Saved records
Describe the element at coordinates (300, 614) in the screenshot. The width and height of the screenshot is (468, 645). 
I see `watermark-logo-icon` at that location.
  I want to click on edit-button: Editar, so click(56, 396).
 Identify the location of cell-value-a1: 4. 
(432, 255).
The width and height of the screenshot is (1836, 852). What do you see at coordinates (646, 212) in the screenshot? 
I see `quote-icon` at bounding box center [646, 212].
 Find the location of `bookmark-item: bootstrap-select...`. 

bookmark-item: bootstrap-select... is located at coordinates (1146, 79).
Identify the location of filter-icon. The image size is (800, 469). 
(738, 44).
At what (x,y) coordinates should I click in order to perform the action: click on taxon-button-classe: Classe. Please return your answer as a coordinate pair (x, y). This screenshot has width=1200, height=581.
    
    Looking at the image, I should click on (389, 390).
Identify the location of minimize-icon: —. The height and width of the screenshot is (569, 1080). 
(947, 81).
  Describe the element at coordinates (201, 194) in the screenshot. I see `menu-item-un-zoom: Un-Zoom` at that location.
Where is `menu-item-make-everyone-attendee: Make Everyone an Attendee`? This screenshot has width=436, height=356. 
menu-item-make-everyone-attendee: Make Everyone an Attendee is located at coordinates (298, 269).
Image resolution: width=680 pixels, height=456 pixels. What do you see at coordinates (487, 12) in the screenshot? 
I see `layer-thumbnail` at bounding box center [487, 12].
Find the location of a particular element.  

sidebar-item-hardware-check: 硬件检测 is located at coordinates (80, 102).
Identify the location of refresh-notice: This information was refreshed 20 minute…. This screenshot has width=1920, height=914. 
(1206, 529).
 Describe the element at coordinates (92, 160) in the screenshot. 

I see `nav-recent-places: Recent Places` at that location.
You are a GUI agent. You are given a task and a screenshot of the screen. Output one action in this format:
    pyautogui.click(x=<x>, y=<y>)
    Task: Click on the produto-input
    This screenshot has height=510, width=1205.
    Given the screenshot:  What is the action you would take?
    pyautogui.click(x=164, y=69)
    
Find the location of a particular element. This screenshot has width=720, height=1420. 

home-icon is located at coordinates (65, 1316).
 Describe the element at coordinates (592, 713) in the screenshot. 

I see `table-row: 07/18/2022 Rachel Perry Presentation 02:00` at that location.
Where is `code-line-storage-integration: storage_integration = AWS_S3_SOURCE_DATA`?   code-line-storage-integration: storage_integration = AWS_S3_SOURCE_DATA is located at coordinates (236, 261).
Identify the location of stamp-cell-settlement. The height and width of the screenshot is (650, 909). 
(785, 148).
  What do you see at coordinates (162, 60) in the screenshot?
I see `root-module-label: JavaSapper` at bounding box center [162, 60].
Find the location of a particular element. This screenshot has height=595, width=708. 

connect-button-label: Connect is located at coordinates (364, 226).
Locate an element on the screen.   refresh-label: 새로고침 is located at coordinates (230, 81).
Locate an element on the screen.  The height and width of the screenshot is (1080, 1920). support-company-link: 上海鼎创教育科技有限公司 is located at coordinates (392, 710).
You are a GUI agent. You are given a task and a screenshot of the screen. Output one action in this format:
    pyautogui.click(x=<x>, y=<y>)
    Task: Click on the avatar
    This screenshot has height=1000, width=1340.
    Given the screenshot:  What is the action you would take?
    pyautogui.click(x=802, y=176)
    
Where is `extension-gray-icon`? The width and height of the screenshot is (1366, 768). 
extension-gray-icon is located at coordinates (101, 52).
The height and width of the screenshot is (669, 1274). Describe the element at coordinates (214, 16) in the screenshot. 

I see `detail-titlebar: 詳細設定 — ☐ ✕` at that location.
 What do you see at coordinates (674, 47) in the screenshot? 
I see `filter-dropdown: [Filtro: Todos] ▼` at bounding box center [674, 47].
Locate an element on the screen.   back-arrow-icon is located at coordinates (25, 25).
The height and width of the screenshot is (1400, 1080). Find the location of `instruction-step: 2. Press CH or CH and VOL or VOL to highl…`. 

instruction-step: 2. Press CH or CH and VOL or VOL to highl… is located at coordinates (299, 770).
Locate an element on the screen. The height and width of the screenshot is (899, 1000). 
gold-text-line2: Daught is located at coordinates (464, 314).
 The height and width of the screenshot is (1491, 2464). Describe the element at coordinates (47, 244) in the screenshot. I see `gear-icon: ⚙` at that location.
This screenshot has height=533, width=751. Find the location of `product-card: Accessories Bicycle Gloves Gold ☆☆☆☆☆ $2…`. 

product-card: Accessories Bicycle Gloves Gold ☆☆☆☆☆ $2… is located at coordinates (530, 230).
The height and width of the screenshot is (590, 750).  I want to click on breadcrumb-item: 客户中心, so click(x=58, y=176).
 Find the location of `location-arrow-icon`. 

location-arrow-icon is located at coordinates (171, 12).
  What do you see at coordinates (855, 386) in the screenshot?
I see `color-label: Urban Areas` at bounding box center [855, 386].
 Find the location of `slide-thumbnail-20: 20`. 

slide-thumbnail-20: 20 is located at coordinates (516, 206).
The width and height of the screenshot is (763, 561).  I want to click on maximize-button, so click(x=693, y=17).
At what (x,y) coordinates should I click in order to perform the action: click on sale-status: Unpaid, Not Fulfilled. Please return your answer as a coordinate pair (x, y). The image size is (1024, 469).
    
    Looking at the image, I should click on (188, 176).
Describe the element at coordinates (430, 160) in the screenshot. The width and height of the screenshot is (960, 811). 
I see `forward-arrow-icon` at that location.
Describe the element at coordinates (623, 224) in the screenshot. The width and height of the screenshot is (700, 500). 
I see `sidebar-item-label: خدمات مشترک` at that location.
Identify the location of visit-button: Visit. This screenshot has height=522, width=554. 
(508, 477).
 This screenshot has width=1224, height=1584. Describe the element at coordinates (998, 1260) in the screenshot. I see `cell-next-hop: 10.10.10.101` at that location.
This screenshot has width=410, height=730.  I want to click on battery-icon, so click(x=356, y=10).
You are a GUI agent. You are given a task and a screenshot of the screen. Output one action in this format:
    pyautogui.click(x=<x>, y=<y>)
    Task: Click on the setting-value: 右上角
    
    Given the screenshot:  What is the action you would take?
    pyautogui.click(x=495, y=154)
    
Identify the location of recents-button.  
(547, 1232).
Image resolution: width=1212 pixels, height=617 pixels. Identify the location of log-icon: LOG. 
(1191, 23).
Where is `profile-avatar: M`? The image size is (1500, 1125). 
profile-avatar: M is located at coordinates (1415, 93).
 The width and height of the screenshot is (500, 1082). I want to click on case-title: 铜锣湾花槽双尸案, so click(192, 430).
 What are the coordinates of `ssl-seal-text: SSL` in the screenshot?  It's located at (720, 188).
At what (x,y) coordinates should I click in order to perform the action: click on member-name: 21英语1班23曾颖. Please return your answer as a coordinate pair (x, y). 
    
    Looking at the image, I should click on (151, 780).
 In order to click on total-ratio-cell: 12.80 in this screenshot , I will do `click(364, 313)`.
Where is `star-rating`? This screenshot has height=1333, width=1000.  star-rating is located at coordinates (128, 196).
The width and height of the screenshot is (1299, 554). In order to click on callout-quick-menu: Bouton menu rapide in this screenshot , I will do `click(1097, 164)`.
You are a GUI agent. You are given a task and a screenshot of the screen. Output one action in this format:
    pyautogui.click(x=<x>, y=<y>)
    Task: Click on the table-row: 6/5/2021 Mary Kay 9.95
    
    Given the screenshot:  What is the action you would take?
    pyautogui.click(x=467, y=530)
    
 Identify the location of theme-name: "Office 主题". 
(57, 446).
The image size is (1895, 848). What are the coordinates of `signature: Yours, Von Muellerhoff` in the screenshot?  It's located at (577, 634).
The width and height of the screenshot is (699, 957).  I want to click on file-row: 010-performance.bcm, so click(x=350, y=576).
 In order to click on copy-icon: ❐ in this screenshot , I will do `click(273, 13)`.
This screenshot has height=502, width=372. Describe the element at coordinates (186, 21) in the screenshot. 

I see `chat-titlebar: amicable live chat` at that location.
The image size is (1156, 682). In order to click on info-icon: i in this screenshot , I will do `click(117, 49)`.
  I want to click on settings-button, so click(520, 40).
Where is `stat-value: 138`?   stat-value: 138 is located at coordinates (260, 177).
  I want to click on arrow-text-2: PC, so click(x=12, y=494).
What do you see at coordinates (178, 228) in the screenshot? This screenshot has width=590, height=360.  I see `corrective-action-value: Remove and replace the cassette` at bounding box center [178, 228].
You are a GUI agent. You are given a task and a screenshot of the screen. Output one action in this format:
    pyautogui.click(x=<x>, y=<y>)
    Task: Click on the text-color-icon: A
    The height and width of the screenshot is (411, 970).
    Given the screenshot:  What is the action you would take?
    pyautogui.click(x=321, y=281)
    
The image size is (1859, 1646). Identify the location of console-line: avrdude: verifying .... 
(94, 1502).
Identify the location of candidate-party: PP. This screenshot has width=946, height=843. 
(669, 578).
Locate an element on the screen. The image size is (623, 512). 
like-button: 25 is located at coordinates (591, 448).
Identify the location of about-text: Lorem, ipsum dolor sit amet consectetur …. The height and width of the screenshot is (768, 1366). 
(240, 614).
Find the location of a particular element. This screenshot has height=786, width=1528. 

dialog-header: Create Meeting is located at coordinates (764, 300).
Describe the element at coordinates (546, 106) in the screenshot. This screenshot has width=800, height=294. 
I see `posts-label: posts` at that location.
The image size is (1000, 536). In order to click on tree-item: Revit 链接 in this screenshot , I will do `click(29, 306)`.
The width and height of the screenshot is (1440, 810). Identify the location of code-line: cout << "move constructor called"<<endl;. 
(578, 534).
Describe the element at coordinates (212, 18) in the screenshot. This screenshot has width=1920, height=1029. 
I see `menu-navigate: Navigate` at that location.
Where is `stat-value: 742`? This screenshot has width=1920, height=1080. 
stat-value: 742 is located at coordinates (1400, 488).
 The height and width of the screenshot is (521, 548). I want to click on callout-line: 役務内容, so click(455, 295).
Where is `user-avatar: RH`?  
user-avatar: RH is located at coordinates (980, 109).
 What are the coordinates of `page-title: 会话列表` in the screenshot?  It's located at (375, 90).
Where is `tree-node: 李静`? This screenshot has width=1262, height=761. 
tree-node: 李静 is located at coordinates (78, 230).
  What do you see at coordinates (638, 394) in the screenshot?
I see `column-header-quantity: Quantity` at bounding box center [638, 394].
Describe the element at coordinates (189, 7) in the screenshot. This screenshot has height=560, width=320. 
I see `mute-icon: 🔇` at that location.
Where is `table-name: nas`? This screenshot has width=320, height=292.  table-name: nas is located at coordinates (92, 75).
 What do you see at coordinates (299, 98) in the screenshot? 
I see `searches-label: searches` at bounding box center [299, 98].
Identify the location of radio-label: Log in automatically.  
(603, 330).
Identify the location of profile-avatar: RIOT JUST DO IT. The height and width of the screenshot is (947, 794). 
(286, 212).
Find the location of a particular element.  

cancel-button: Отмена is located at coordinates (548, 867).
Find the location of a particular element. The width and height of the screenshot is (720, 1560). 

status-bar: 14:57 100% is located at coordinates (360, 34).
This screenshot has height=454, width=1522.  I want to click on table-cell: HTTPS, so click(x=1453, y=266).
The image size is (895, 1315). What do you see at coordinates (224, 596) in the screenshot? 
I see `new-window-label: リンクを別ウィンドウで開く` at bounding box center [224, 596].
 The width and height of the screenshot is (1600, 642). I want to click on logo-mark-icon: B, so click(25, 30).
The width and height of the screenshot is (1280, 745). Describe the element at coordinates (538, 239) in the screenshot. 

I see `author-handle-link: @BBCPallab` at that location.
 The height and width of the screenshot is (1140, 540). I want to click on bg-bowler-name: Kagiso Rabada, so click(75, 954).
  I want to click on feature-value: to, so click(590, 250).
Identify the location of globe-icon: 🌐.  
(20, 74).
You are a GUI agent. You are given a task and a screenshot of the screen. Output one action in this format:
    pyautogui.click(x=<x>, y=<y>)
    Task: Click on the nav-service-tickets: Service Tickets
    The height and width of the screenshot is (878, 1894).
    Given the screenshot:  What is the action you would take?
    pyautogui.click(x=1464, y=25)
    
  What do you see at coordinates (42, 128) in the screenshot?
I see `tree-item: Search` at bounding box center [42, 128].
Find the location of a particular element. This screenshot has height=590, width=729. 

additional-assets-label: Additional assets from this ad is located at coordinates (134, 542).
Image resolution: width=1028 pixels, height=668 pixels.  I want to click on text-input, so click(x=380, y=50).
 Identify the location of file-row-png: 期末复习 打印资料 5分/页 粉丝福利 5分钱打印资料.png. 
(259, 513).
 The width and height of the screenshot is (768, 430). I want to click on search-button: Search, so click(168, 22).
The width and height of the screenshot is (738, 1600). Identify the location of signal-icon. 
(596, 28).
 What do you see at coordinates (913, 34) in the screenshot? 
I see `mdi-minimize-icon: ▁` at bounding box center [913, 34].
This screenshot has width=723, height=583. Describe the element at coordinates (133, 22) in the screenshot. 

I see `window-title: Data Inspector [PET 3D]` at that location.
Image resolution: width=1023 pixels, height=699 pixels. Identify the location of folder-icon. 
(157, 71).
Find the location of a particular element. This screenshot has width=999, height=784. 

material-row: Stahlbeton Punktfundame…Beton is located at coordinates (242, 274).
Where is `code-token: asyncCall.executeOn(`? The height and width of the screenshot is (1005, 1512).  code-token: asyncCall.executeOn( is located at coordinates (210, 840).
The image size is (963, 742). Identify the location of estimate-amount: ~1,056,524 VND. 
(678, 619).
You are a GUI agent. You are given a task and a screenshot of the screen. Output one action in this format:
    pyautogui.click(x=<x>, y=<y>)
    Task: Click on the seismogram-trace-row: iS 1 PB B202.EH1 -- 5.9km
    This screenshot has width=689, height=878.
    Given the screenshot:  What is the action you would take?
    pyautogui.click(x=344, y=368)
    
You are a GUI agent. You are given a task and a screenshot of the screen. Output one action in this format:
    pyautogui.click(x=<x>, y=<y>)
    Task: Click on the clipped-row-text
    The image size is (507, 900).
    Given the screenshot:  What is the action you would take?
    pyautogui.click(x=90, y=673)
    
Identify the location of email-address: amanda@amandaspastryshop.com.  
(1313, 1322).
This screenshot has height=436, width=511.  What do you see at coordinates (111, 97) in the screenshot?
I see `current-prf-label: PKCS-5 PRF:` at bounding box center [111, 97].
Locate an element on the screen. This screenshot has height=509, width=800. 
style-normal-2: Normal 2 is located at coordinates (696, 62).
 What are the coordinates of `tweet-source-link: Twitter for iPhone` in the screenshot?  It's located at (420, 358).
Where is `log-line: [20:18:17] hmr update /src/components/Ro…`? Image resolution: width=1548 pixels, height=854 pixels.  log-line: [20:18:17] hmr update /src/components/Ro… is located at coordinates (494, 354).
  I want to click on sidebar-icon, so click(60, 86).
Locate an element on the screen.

-- EXERCISE OBJECTIVE --
Redo the listing lines from the one holding "Describe the element at coordinates (546, 106)" through the one holding "This screenshot has height=454, width=1522.", both included, changing "Identify the location of" to "Locate" and leaving everything else the same.

-- COMPLETED TASK --
Describe the element at coordinates (546, 106) in the screenshot. This screenshot has width=800, height=294. 
I see `posts-label: posts` at that location.
The image size is (1000, 536). In order to click on tree-item: Revit 链接 in this screenshot , I will do `click(29, 306)`.
The width and height of the screenshot is (1440, 810). Locate code-line: cout << "move constructor called"<<endl;. 
(578, 534).
Describe the element at coordinates (212, 18) in the screenshot. This screenshot has width=1920, height=1029. 
I see `menu-navigate: Navigate` at that location.
Where is `stat-value: 742`? This screenshot has width=1920, height=1080. 
stat-value: 742 is located at coordinates (1400, 488).
 The height and width of the screenshot is (521, 548). I want to click on callout-line: 役務内容, so click(455, 295).
Where is `user-avatar: RH`?  
user-avatar: RH is located at coordinates (980, 109).
 What are the coordinates of `page-title: 会话列表` in the screenshot?  It's located at (375, 90).
Where is `tree-node: 李静`? This screenshot has width=1262, height=761. 
tree-node: 李静 is located at coordinates (78, 230).
  What do you see at coordinates (638, 394) in the screenshot?
I see `column-header-quantity: Quantity` at bounding box center [638, 394].
Describe the element at coordinates (189, 7) in the screenshot. This screenshot has height=560, width=320. 
I see `mute-icon: 🔇` at that location.
Where is `table-name: nas`? This screenshot has width=320, height=292.  table-name: nas is located at coordinates (92, 75).
 What do you see at coordinates (299, 98) in the screenshot? 
I see `searches-label: searches` at bounding box center [299, 98].
Locate radio-label: Log in automatically.  
(603, 330).
Locate profile-avatar: RIOT JUST DO IT. The height and width of the screenshot is (947, 794). 
(286, 212).
Find the location of a particular element.  

cancel-button: Отмена is located at coordinates (548, 867).
Find the location of a particular element. The width and height of the screenshot is (720, 1560). 

status-bar: 14:57 100% is located at coordinates (360, 34).
This screenshot has height=454, width=1522.  I want to click on table-cell: HTTPS, so click(x=1453, y=266).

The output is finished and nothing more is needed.